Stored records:
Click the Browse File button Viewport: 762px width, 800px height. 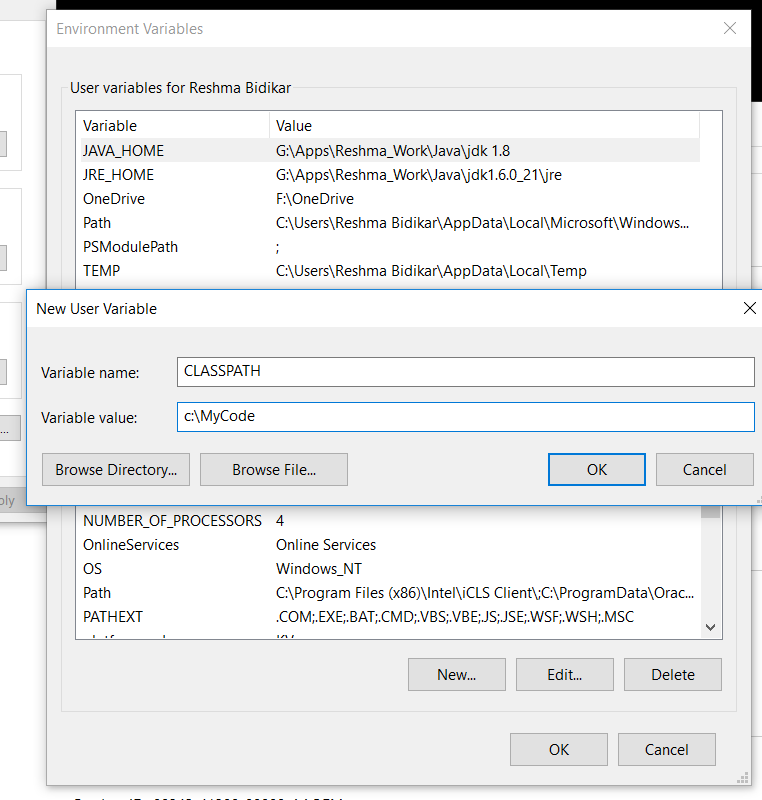274,469
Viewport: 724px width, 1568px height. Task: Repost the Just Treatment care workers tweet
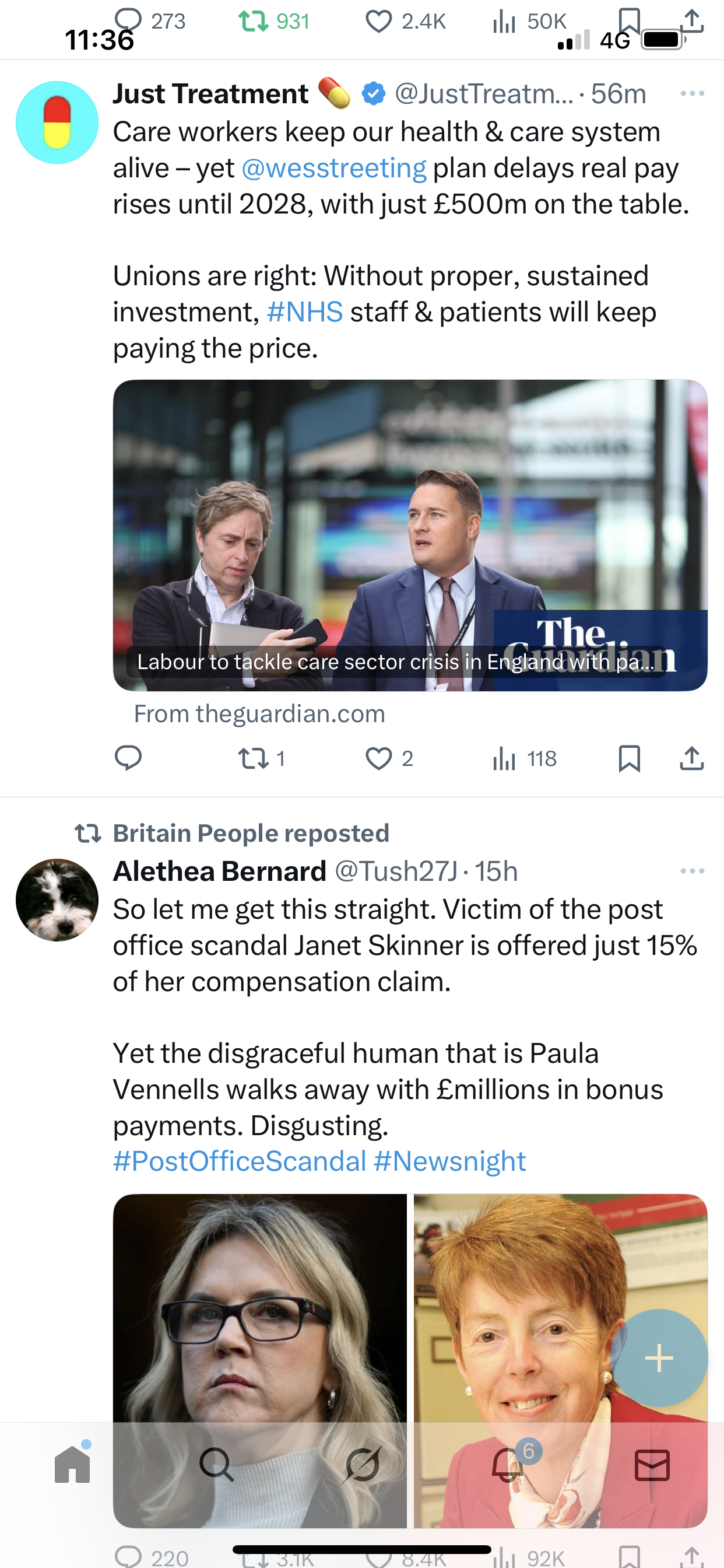pos(262,758)
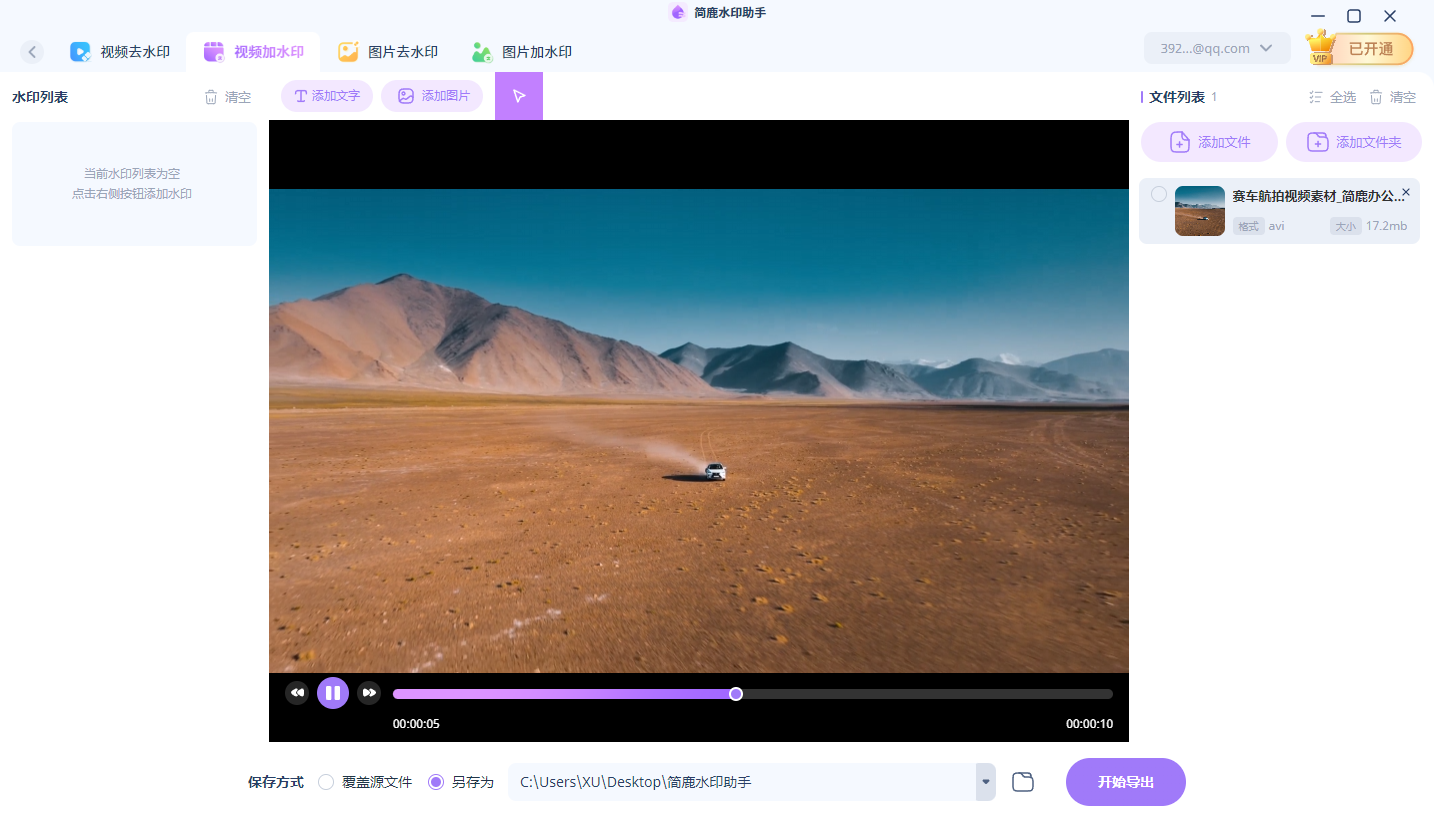Rewind the video with the backward icon
This screenshot has width=1434, height=822.
(x=297, y=693)
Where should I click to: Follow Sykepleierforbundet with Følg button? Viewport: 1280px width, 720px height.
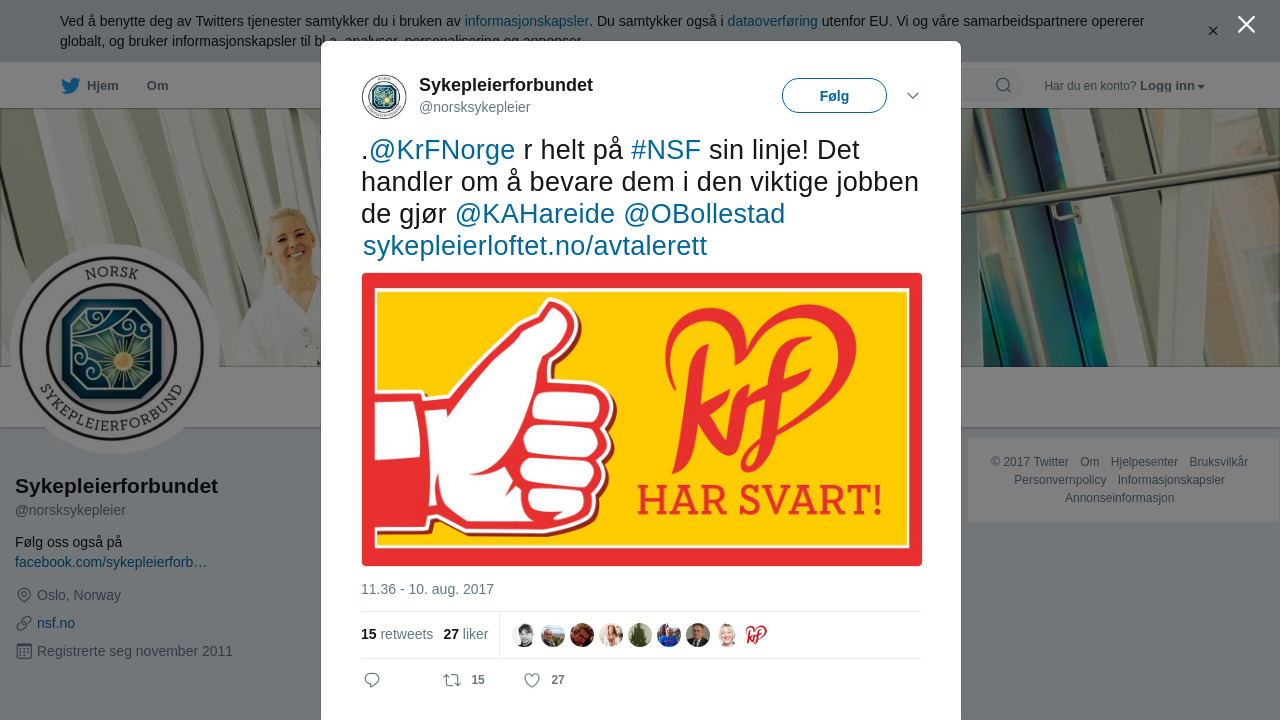click(834, 96)
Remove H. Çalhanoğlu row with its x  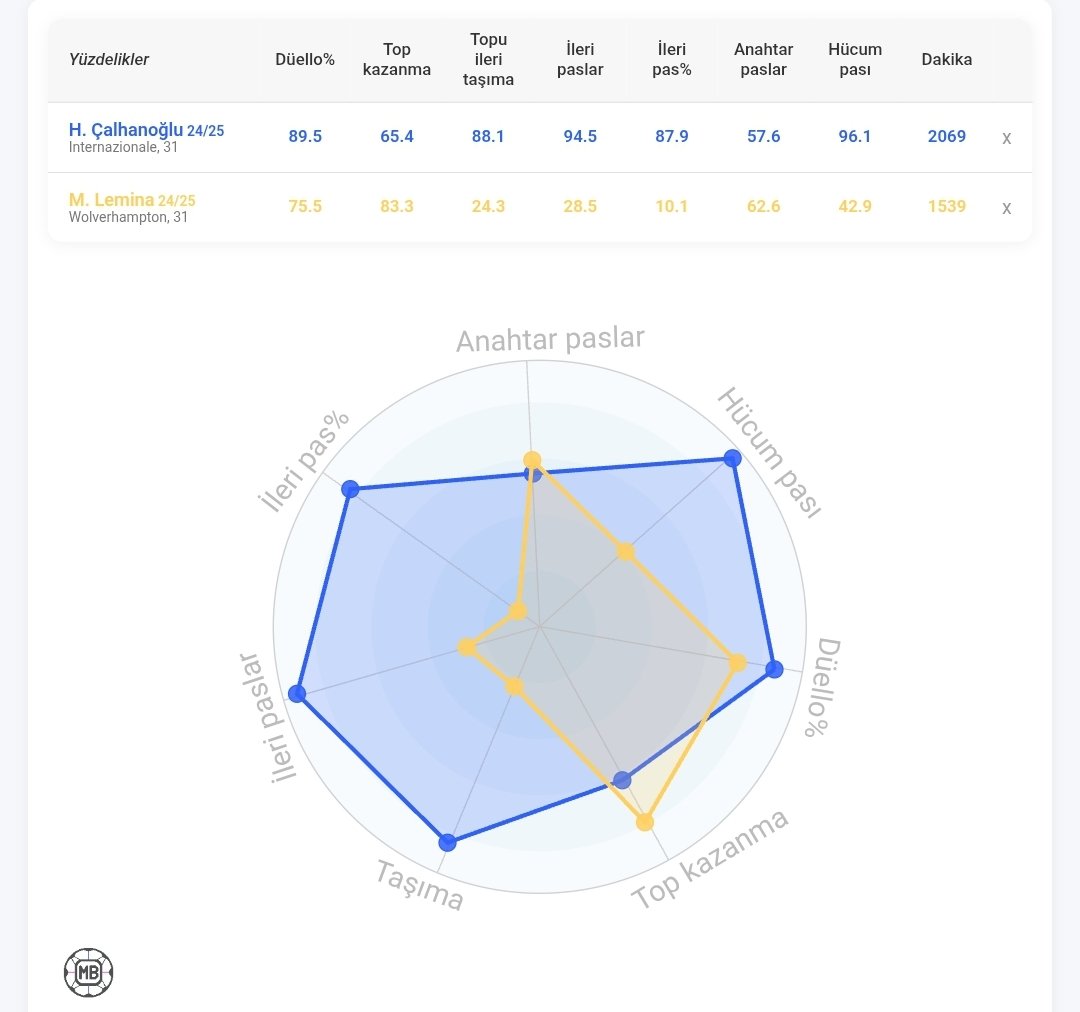pyautogui.click(x=1006, y=138)
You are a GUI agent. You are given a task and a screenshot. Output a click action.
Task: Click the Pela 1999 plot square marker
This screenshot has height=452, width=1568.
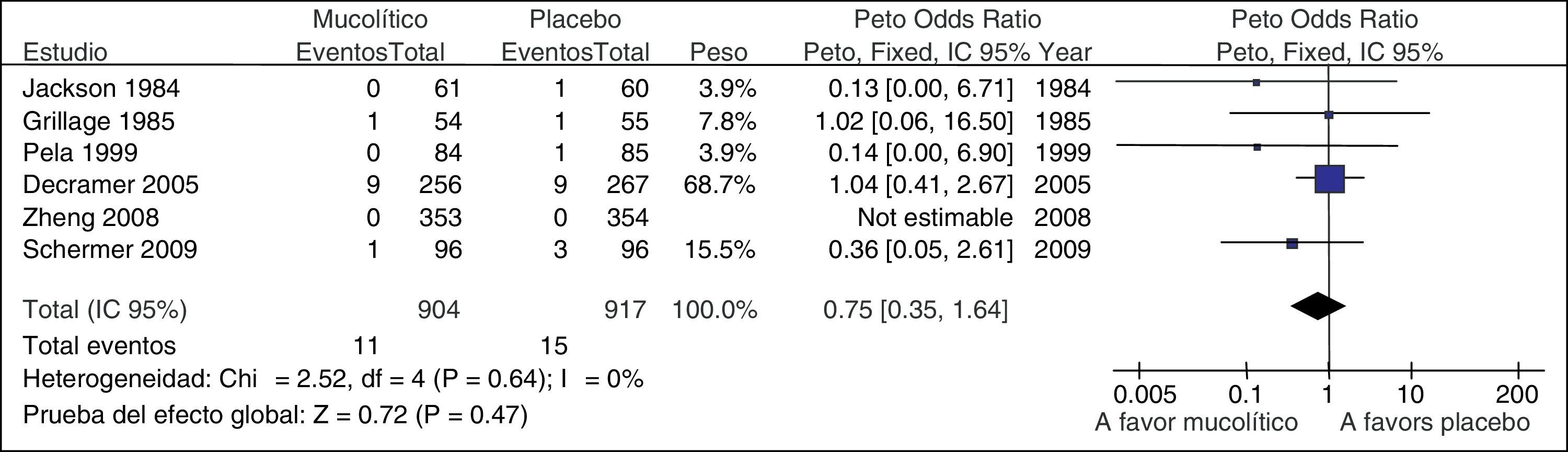point(1258,147)

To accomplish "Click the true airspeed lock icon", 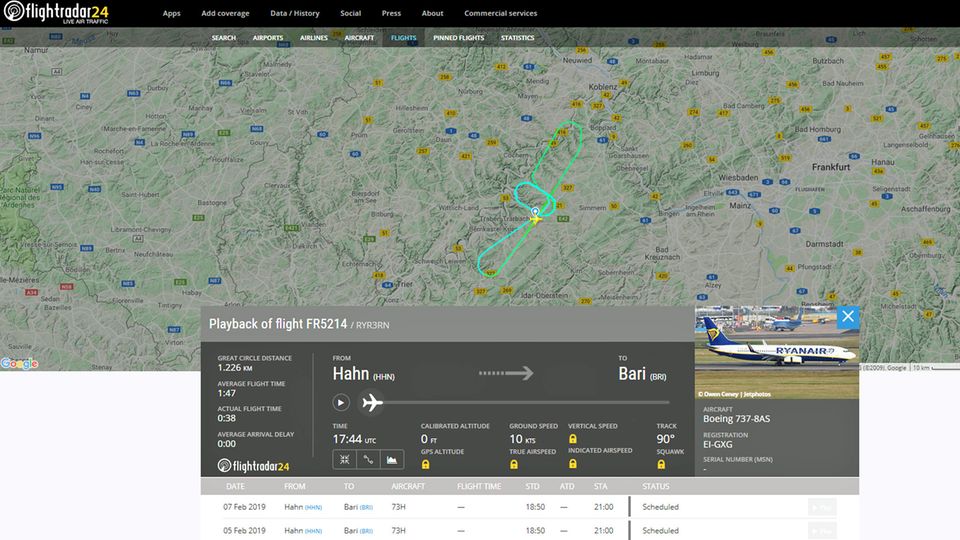I will (514, 465).
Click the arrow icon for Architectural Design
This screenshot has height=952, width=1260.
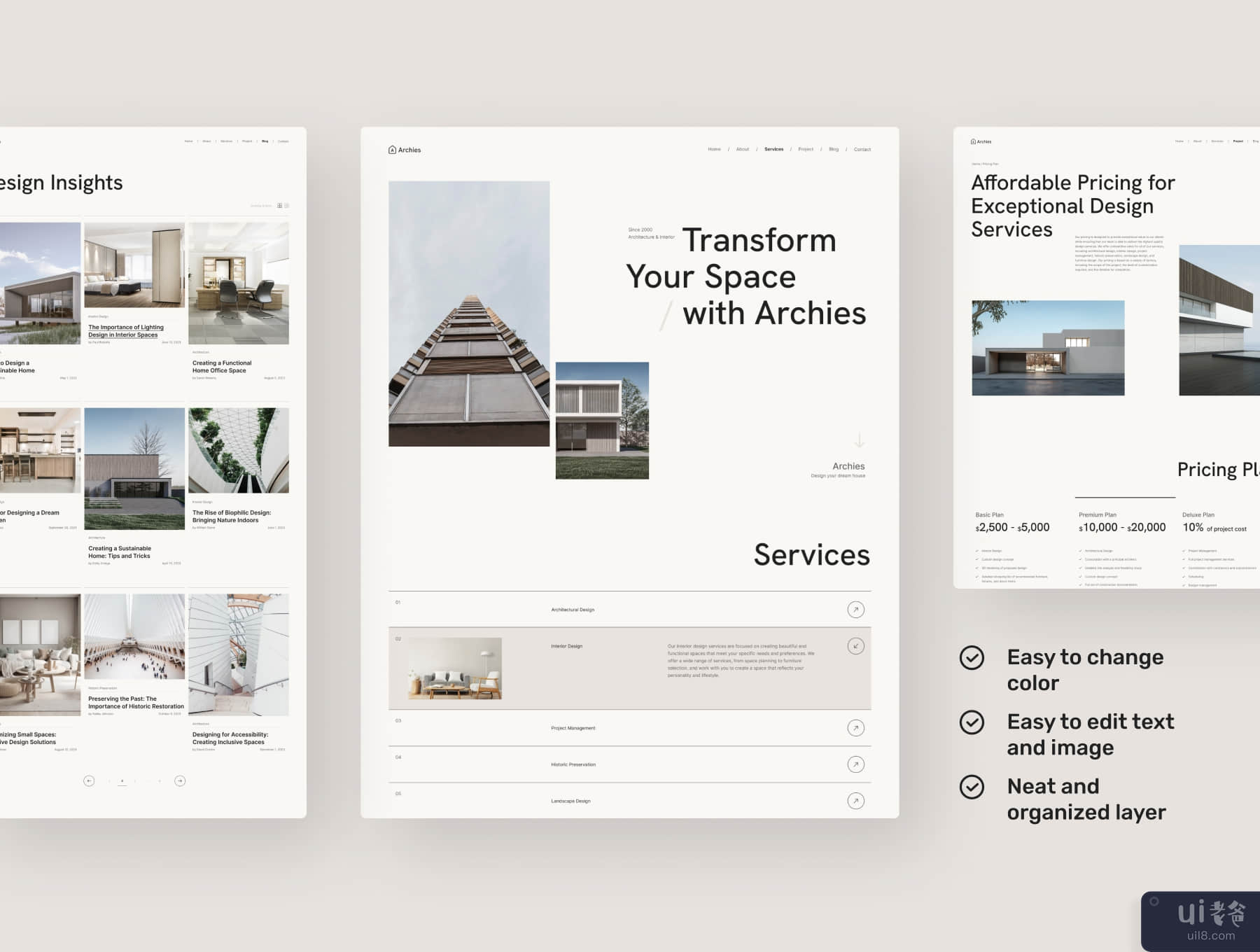[855, 610]
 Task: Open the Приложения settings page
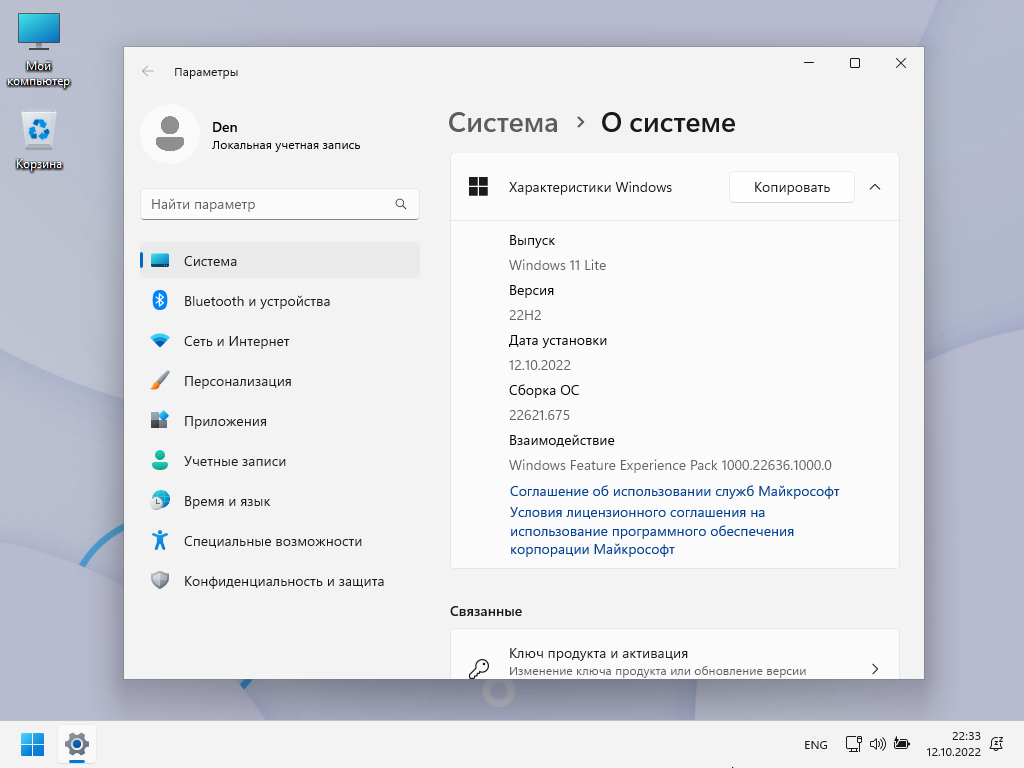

Exercise objective: Please print the span that begins at the line holding "Click the arrow icon for Architectural Design" and ends at the last line of the data, both ends included, with no pictures.

Expected output:
Click the arrow icon for Architectural Design
This screenshot has height=952, width=1260.
[855, 610]
 Task: Open the Приложения settings page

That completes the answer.